Polystichum acrostichoides f. Gravesii.
Plant similar to the type but with the pinnae ending in truncate tips from which the midveins project as spinelike bristles. Type in the herbarium of Willard N. Clute. Cotype in the herbarium of Alfred Twining, Scranton, Pa.
Although the description is drawn from a single plant it is likely that a search in the regions where the Christmas fern is abundant would reveal other specimens with the same peculiarity. Indeed, H. G. Rugg in a paper before the Vermont Botanical Club, last winter, described a plant that, to judge from his remarks must be essentially the same thing. He says: “For several years I have had a peculiar form of this fern growing in my garden. It is interesting because of the truncate form of the pinnae and the multifid form of the tip of the frond. The sterile fronds are usually like those of the type plant. This fern I transplanted into my garden several years ago and ever since then it has continued to bear these peculiar fronds. The late Mr. B. D. Gilbert was interested in the plant and asked permission to describe it in the Fern Bulletin but illness and finally death prevented.” Apparently the only difference between the Vermont and Pennsylvania plants is the cristate apex, but as forking tips are to be expected in any species this feature is not extraordinary.
Mr. Graves usually spoke of his specimen as the variety truncatum. This is the name it bears in some herbaria and is the one it undoubtedly would have borne in literature had he lived to describe it. Those who were fortunate enough to have known Mr. Graves personally, however, will be pleased to see his name associated with one of the forms of that division of the plant world which he studied so long and so assiduously.
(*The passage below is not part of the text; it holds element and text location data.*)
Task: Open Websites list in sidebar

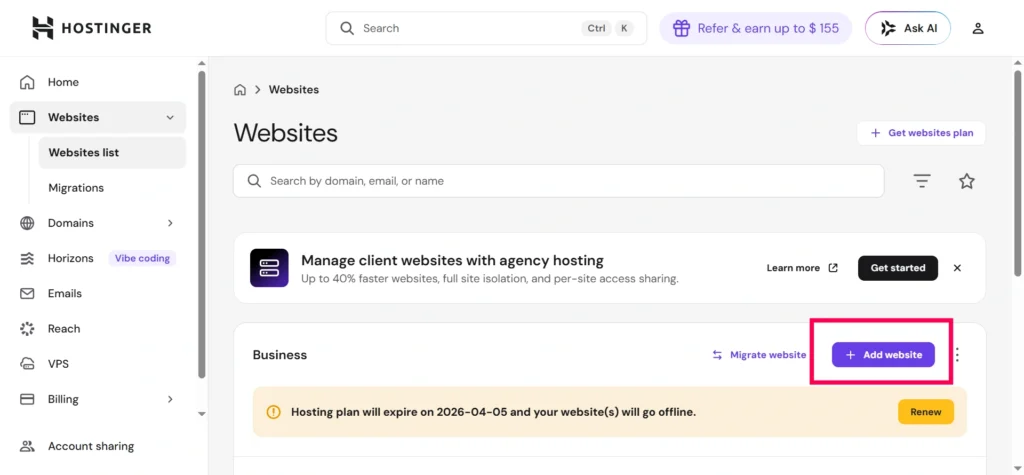Action: pyautogui.click(x=84, y=153)
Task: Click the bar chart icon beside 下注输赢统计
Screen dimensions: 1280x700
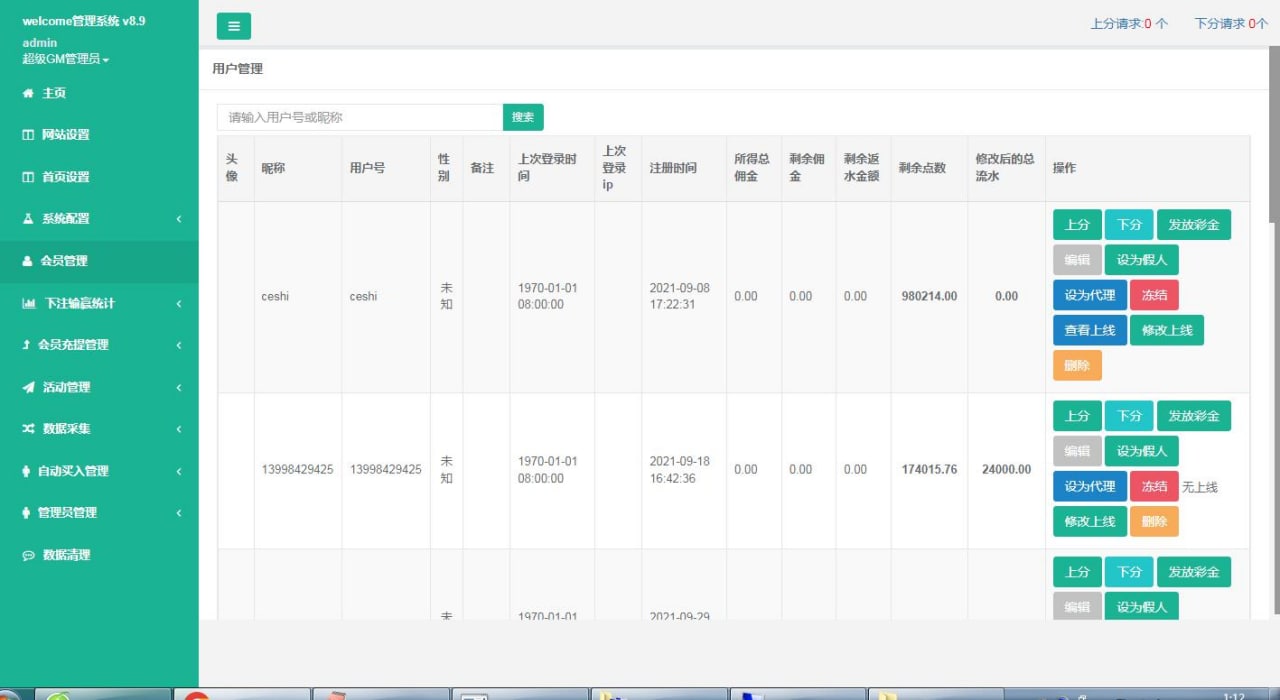Action: [x=29, y=303]
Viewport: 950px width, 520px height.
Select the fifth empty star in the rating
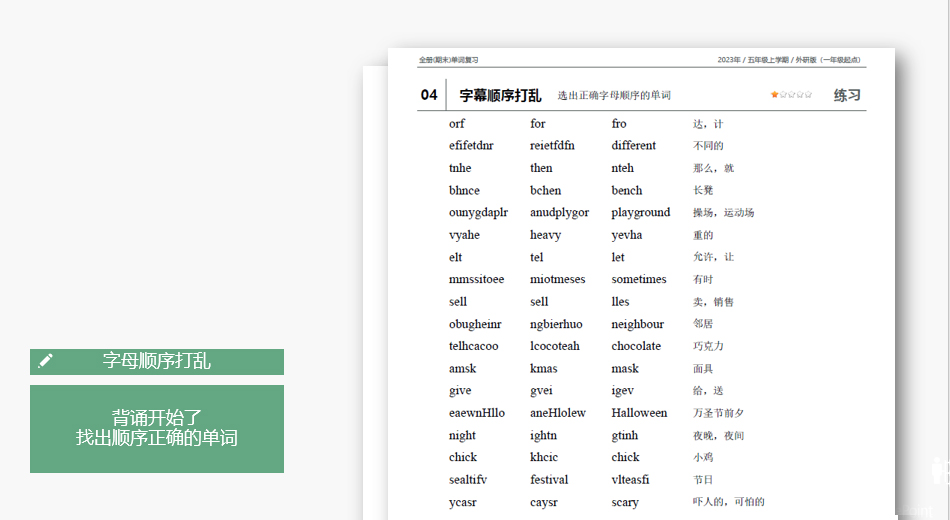tap(808, 95)
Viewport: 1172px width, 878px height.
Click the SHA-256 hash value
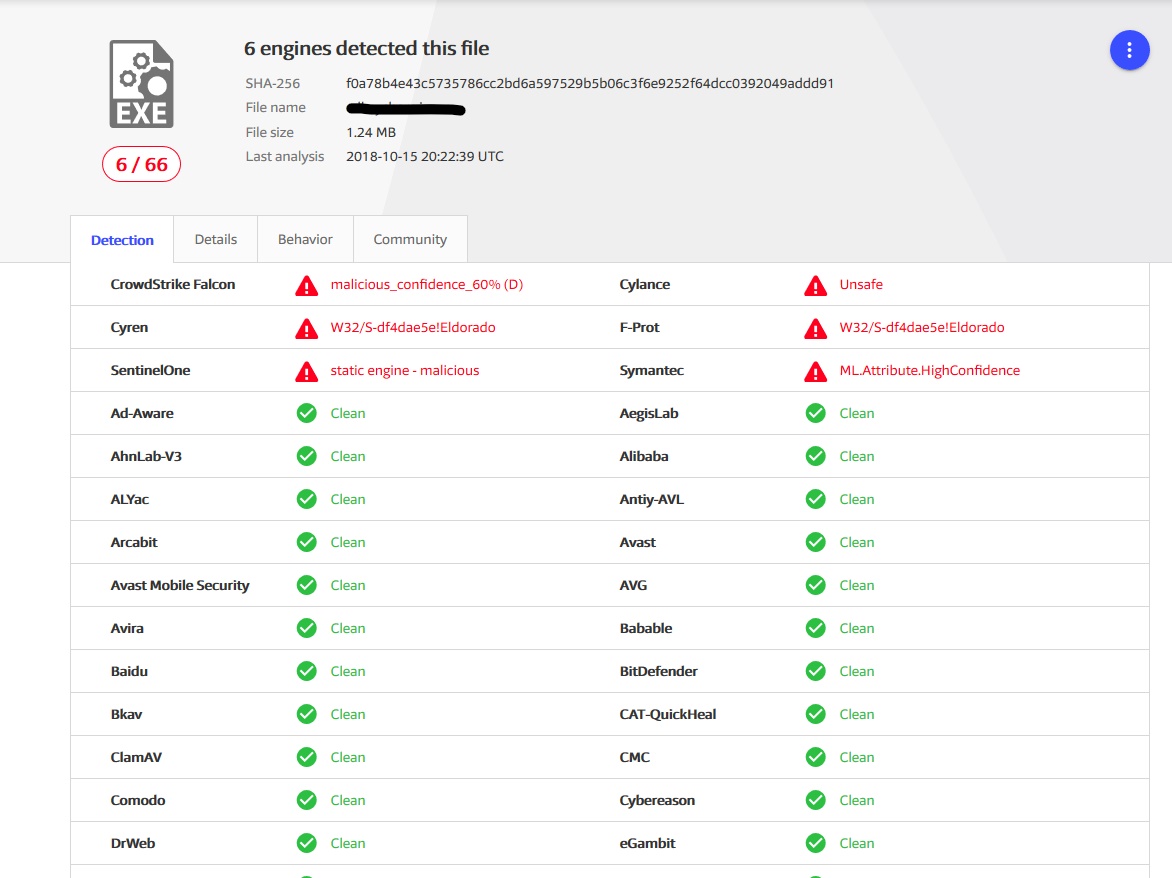(590, 83)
It need hardly be said for the readers of this magazine that Mr. Graves was one of the founders of the Linnaean Fern Chapter the name by which the American Fern Society was originally known, was elected the first treasurer and held that office through half the lifetime of the society, was one time president of the same society and for a long time one of the most resourceful of its Advisory Council members.
The drawing herewith was made from the middle pinnae of a frond kindly supplied by Mr. Alfred Twining, of Scranton, Pa. It is a fair average of the form and though without much beauty of outline is still of interest for the form in which nature has cast it.